### GOAL OF THE EXERCISE
After finding the line with "Where should I click to: Click the bullet" in the data below, set down exactly each line through the one with "Given: Click Job", inclusive, and stop there.

### Collected data entries
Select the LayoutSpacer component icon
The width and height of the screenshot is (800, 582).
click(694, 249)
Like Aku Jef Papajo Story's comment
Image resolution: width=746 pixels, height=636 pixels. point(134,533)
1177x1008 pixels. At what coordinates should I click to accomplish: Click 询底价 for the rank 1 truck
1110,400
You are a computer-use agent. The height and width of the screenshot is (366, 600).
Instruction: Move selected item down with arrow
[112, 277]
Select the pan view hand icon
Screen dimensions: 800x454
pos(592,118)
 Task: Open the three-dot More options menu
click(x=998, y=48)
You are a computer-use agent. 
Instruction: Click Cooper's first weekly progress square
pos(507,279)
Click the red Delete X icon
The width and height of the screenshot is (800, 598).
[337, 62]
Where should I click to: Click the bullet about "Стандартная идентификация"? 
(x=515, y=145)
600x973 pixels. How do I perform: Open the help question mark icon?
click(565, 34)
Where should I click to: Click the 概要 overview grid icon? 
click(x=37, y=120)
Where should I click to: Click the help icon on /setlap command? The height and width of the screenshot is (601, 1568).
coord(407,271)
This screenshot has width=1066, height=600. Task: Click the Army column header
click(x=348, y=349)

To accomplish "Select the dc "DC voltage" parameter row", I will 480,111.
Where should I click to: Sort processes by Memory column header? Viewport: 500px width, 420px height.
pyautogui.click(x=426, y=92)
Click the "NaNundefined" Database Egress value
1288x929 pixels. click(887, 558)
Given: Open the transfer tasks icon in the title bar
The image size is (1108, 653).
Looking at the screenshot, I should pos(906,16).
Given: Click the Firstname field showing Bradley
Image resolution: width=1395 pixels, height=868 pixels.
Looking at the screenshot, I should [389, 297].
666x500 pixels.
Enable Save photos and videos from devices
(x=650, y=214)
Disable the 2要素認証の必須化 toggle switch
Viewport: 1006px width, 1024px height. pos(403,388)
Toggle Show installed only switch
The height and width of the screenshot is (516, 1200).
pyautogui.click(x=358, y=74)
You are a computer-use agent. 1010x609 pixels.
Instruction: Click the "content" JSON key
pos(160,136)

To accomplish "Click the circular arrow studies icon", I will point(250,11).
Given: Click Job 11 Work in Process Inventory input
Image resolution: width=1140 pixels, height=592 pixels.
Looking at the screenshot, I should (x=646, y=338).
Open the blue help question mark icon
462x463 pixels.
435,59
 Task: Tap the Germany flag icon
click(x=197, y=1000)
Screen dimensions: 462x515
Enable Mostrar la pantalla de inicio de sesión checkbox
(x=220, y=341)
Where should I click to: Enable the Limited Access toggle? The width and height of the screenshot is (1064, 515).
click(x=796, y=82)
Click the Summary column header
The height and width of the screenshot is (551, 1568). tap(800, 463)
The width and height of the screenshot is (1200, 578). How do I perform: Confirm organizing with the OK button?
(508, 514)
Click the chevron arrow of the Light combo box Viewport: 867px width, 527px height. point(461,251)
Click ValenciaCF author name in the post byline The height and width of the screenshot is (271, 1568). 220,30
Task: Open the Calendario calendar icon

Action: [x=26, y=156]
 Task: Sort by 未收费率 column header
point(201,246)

### WRITTEN ANSWER
Where should I click to: Click the bullet about "Стандартная идентификация"? 
(x=515, y=145)
600x973 pixels. How do I perform: Open the help question mark icon?
click(565, 34)
Where should I click to: Click the 概要 overview grid icon? 
click(x=37, y=120)
Where should I click to: Click the help icon on /setlap command? The height and width of the screenshot is (601, 1568).
coord(407,271)
This screenshot has width=1066, height=600. Task: Click the Army column header
click(x=348, y=349)

To accomplish "Select the dc "DC voltage" parameter row", I will 480,111.
Where should I click to: Sort processes by Memory column header? Viewport: 500px width, 420px height.
pyautogui.click(x=426, y=92)
Click the "NaNundefined" Database Egress value
1288x929 pixels. click(887, 558)
Given: Open the transfer tasks icon in the title bar
The image size is (1108, 653).
Looking at the screenshot, I should pos(906,16).
Given: Click the Firstname field showing Bradley
Image resolution: width=1395 pixels, height=868 pixels.
Looking at the screenshot, I should [389, 297].
666x500 pixels.
Enable Save photos and videos from devices
(x=650, y=214)
Disable the 2要素認証の必須化 toggle switch
Viewport: 1006px width, 1024px height. pos(403,388)
Toggle Show installed only switch
The height and width of the screenshot is (516, 1200).
pyautogui.click(x=358, y=74)
You are a computer-use agent. 1010x609 pixels.
Instruction: Click the "content" JSON key
pos(160,136)

To accomplish "Click the circular arrow studies icon", I will point(250,11).
Given: Click Job 11 Work in Process Inventory input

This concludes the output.